§ **Görev 1**
Doğal ürünler hakkındaki metinden "Bununla birlikte piyasada" ile "faaliyetlerinizden bahseder misiniz?" arasındaki bölümü, bu iki ifade de dahil olmak üzere hiçbir değişiklik yapmadan yeniden yazın.
§ **Görev 2**
Doğal ürünler hakkındaki metni son cümlesinden sonra sürdürün.

Bununla birlikte piyasada uzun yıllardır beğenilerek yer alan doğal zeytinyağlı sıvı sabun ve doğal zeytinyağlı el ve vücut losyonu ürünlerimiz de favoriler arasında. Son dönemde doğal özler içeren ve florür, titanyum dioksit, sls, tuz, boya, paraben, gluten içermeyen diş macunu ürünlerimiz de müşterilerimizden yoğun beğeni alan ürünlerimiz arasında bulunuyor. Piyasada her zaman bulunan ve aynı içeriklere sahip standart ürünlerle yer almak yerine, yenilik katan ve geliştiren bir rol üstleniyoruz. Bu nedenle ürünlerimiz rafta kolaylıkla ayrışıyor ve müşterilerimiz tarafından teveccühle karşılanıyor.”
ÜLKE TARİHİNİN VE KÜLTÜRÜNÜN TÜM GÜZELLİKLERİNİ ULUSLARARASI ALANDA TEMSİL ETME MİSYONUNA SAHİP
İhracat faaliyetlerinizden bahseder misiniz?

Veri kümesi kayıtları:
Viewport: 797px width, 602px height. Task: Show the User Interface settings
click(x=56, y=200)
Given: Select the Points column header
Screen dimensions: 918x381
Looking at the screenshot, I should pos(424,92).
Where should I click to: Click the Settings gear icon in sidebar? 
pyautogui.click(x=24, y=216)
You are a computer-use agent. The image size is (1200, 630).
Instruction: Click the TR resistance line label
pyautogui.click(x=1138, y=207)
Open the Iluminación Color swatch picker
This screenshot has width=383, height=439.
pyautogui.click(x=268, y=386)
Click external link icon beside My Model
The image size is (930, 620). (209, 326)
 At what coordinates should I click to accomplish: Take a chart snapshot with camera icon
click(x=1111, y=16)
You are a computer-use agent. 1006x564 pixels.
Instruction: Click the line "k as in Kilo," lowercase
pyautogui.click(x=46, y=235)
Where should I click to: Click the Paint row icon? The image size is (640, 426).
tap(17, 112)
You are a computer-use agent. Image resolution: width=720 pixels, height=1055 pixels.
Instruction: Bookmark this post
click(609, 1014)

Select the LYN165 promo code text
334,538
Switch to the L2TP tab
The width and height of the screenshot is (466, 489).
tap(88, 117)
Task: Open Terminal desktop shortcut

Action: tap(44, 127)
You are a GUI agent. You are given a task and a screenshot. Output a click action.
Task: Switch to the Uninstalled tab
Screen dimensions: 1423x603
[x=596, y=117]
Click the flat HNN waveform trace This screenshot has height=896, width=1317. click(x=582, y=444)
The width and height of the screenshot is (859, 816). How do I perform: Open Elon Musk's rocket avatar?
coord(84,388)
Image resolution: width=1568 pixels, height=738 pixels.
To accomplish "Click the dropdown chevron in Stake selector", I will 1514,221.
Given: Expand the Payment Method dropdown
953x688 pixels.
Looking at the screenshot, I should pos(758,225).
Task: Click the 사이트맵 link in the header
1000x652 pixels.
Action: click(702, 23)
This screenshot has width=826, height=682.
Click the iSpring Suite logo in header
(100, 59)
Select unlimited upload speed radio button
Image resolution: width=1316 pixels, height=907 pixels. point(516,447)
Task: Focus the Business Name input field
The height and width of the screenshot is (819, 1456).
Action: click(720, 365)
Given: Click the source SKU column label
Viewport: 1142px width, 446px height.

§ **Sonuç 1**
Bununla birlikte piyasada uzun yıllardır beğenilerek yer alan doğal zeytinyağlı sıvı sabun ve doğal zeytinyağlı el ve vücut losyonu ürünlerimiz de favoriler arasında. Son dönemde doğal özler içeren ve florür, titanyum dioksit, sls, tuz, boya, paraben, gluten içermeyen diş macunu ürünlerimiz de müşterilerimizden yoğun beğeni alan ürünlerimiz arasında bulunuyor. Piyasada her zaman bulunan ve aynı içeriklere sahip standart ürünlerle yer almak yerine, yenilik katan ve geliştiren bir rol üstleniyoruz. Bu nedenle ürünlerimiz rafta kolaylıkla ayrışıyor ve müşterilerimiz tarafından teveccühle karşılanıyor.”
ÜLKE TARİHİNİN VE KÜLTÜRÜNÜN TÜM GÜZELLİKLERİNİ ULUSLARARASI ALANDA TEMSİL ETME MİSYONUNA SAHİP
İhracat faaliyetlerinizden bahseder misiniz?

§ **Sonuç 2**
“Şu anda 600’ü aşkın ürün çeşidimizle 70’ten fazla ülkeye ihracat yapıyoruz. Amerika’dan Kore’ye, Avrupa’dan Mauritius Adası’na farklı coğrafyalardaki insanları ürünlerimizle buluşturuyoruz. Yurt içinde ve yurt dışında yüzlerce farklı satış noktamız var. Ülkelerin ve satış noktalarının sayısı her geçen gün artıyor. Özellikle yurt dışı fuarlarını çok önemsiyoruz, sektörümüz için önemli olan dünyadaki bütün fuarlara katılıyoruz. Stant açtığımız fuarlarda markamız ve ürünlerimiz yoğun ilgi görüyor, memnuniyetle karşılanıyor. Ülkemizi ve markamızı dünyada bu şekilde temsil etmek bizleri her zaman onurlandırıyor, daha iyisini yapmak için hedeflerimizi geliştirmemizi sağlıyor. Bu anlamda bizler, ülkemizin tarihinin ve kültürünün tüm güzelliklerini uluslararası alanda da temsil etme misyonuna sahibiz.”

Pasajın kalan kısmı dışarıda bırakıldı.